## Instructions for the task
Would you write out all of the entries below, exactly as they stand?

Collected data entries
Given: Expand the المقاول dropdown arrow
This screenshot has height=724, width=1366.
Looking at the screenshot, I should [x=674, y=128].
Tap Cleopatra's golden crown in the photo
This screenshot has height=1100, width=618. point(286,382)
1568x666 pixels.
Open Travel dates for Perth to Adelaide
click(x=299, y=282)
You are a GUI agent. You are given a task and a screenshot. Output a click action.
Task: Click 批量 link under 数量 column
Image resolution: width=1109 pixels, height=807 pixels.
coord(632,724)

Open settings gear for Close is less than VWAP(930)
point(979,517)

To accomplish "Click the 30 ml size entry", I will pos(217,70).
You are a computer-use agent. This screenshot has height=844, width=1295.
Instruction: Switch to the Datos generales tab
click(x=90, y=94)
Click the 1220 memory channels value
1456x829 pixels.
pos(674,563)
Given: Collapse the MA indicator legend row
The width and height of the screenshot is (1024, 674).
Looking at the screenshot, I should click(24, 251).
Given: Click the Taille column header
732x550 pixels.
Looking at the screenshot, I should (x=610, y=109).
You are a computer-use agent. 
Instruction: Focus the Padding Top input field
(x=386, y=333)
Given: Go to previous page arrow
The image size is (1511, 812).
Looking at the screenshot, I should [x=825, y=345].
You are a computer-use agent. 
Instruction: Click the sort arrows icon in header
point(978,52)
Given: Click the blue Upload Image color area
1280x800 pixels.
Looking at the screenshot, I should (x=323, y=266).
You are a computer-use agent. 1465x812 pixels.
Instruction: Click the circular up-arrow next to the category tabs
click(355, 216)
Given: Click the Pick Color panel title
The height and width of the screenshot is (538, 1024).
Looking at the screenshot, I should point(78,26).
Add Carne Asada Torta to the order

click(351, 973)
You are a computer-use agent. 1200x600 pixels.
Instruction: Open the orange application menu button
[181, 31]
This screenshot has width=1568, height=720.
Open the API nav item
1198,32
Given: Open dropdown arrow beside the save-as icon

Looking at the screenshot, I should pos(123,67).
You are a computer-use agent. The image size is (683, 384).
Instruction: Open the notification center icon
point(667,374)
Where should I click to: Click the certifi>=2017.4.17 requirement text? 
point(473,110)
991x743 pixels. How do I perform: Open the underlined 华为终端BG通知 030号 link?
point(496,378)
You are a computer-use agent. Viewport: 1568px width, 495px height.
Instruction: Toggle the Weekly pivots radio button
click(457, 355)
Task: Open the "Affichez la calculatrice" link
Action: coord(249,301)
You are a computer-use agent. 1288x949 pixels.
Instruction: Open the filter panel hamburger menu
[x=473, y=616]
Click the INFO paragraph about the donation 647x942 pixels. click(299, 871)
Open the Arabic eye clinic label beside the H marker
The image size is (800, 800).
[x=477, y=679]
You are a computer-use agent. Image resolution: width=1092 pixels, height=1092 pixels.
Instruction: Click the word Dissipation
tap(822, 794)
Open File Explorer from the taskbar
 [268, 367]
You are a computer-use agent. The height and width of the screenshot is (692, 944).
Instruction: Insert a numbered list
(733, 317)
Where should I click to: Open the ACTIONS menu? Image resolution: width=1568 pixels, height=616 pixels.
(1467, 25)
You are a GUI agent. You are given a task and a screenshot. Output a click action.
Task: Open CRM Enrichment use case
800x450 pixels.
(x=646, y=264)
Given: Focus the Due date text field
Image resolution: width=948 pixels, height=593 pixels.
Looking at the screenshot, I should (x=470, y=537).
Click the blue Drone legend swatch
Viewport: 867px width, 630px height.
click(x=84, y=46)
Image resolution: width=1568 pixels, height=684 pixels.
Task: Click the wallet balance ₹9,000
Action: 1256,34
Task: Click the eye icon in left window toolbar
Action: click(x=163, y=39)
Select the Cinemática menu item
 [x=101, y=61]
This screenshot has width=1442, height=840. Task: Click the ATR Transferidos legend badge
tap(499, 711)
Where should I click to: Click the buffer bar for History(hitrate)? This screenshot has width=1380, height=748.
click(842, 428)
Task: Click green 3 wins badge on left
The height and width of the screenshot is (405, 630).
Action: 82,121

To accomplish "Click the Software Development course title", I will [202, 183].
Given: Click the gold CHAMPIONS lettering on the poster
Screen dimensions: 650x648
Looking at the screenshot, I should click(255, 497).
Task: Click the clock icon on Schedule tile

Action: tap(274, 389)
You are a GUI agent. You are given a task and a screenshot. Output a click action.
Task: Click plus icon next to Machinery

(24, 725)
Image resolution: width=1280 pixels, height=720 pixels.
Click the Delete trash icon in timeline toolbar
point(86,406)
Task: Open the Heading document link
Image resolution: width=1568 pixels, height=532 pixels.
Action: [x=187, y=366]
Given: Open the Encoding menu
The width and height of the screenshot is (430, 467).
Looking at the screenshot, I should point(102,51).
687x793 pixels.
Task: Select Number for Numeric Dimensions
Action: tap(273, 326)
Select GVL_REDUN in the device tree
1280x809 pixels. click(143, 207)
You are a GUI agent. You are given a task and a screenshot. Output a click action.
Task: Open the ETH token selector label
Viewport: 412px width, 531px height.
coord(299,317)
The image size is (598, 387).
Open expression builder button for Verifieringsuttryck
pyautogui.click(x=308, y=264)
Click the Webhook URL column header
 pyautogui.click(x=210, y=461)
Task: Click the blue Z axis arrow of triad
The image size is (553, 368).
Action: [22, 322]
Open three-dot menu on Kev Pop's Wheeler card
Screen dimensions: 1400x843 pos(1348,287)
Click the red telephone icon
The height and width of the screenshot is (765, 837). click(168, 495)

## Written response
Given: Expand the المقاول dropdown arrow
This screenshot has height=724, width=1366.
Looking at the screenshot, I should [x=674, y=128].
Tap Cleopatra's golden crown in the photo
This screenshot has height=1100, width=618. point(286,382)
1568x666 pixels.
Open Travel dates for Perth to Adelaide
click(x=299, y=282)
You are a GUI agent. You are given a task and a screenshot. Output a click action.
Task: Click 批量 link under 数量 column
Image resolution: width=1109 pixels, height=807 pixels.
coord(632,724)

Open settings gear for Close is less than VWAP(930)
point(979,517)

To accomplish "Click the 30 ml size entry", I will pos(217,70).
You are a computer-use agent. This screenshot has height=844, width=1295.
Instruction: Switch to the Datos generales tab
click(x=90, y=94)
Click the 1220 memory channels value
1456x829 pixels.
pos(674,563)
Given: Collapse the MA indicator legend row
The width and height of the screenshot is (1024, 674).
Looking at the screenshot, I should click(24, 251).
Given: Click the Taille column header
732x550 pixels.
Looking at the screenshot, I should (x=610, y=109).
You are a computer-use agent. 
Instruction: Focus the Padding Top input field
(x=386, y=333)
Given: Go to previous page arrow
The image size is (1511, 812).
Looking at the screenshot, I should [x=825, y=345].
You are a computer-use agent. 
Instruction: Click the sort arrows icon in header
point(978,52)
Given: Click the blue Upload Image color area
1280x800 pixels.
Looking at the screenshot, I should (x=323, y=266).
You are a computer-use agent. 1465x812 pixels.
Instruction: Click the circular up-arrow next to the category tabs
click(355, 216)
Given: Click the Pick Color panel title
The height and width of the screenshot is (538, 1024).
Looking at the screenshot, I should point(78,26).
Add Carne Asada Torta to the order

click(351, 973)
You are a computer-use agent. 1200x600 pixels.
Instruction: Open the orange application menu button
[181, 31]
This screenshot has width=1568, height=720.
Open the API nav item
1198,32
Given: Open dropdown arrow beside the save-as icon

Looking at the screenshot, I should pos(123,67).
You are a computer-use agent. The image size is (683, 384).
Instruction: Open the notification center icon
point(667,374)
Where should I click to: Click the certifi>=2017.4.17 requirement text? 
point(473,110)
991x743 pixels. How do I perform: Open the underlined 华为终端BG通知 030号 link?
point(496,378)
You are a computer-use agent. Viewport: 1568px width, 495px height.
Instruction: Toggle the Weekly pivots radio button
click(457, 355)
Task: Open the "Affichez la calculatrice" link
Action: coord(249,301)
You are a computer-use agent. 1288x949 pixels.
Instruction: Open the filter panel hamburger menu
[x=473, y=616]
Click the INFO paragraph about the donation 647x942 pixels. click(299, 871)
Open the Arabic eye clinic label beside the H marker
The image size is (800, 800).
[x=477, y=679]
You are a computer-use agent. Image resolution: width=1092 pixels, height=1092 pixels.
Instruction: Click the word Dissipation
tap(822, 794)
Open File Explorer from the taskbar
 [268, 367]
You are a computer-use agent. The height and width of the screenshot is (692, 944).
Instruction: Insert a numbered list
(733, 317)
Where should I click to: Open the ACTIONS menu? Image resolution: width=1568 pixels, height=616 pixels.
(1467, 25)
You are a GUI agent. You are given a task and a screenshot. Output a click action.
Task: Open CRM Enrichment use case
800x450 pixels.
(x=646, y=264)
Given: Focus the Due date text field
Image resolution: width=948 pixels, height=593 pixels.
Looking at the screenshot, I should (x=470, y=537).
Click the blue Drone legend swatch
Viewport: 867px width, 630px height.
click(x=84, y=46)
Image resolution: width=1568 pixels, height=684 pixels.
Task: Click the wallet balance ₹9,000
Action: 1256,34
Task: Click the eye icon in left window toolbar
Action: click(x=163, y=39)
Select the Cinemática menu item
 [x=101, y=61]
This screenshot has width=1442, height=840. Task: Click the ATR Transferidos legend badge
tap(499, 711)
Where should I click to: Click the buffer bar for History(hitrate)? This screenshot has width=1380, height=748.
click(842, 428)
Task: Click green 3 wins badge on left
The height and width of the screenshot is (405, 630).
Action: 82,121

To accomplish "Click the Software Development course title", I will [202, 183].
Given: Click the gold CHAMPIONS lettering on the poster
Screen dimensions: 650x648
Looking at the screenshot, I should click(255, 497).
Task: Click the clock icon on Schedule tile

Action: tap(274, 389)
You are a GUI agent. You are given a task and a screenshot. Output a click action.
Task: Click plus icon next to Machinery

(24, 725)
Image resolution: width=1280 pixels, height=720 pixels.
Click the Delete trash icon in timeline toolbar
point(86,406)
Task: Open the Heading document link
Image resolution: width=1568 pixels, height=532 pixels.
Action: [x=187, y=366]
Given: Open the Encoding menu
The width and height of the screenshot is (430, 467).
Looking at the screenshot, I should point(102,51).
687x793 pixels.
Task: Select Number for Numeric Dimensions
Action: tap(273, 326)
Select GVL_REDUN in the device tree
1280x809 pixels. click(143, 207)
You are a GUI agent. You are given a task and a screenshot. Output a click action.
Task: Open the ETH token selector label
Viewport: 412px width, 531px height.
coord(299,317)
The image size is (598, 387).
Open expression builder button for Verifieringsuttryck
pyautogui.click(x=308, y=264)
Click the Webhook URL column header
 pyautogui.click(x=210, y=461)
Task: Click the blue Z axis arrow of triad
The image size is (553, 368).
Action: [22, 322]
Open three-dot menu on Kev Pop's Wheeler card
Screen dimensions: 1400x843 pos(1348,287)
Click the red telephone icon
The height and width of the screenshot is (765, 837). click(168, 495)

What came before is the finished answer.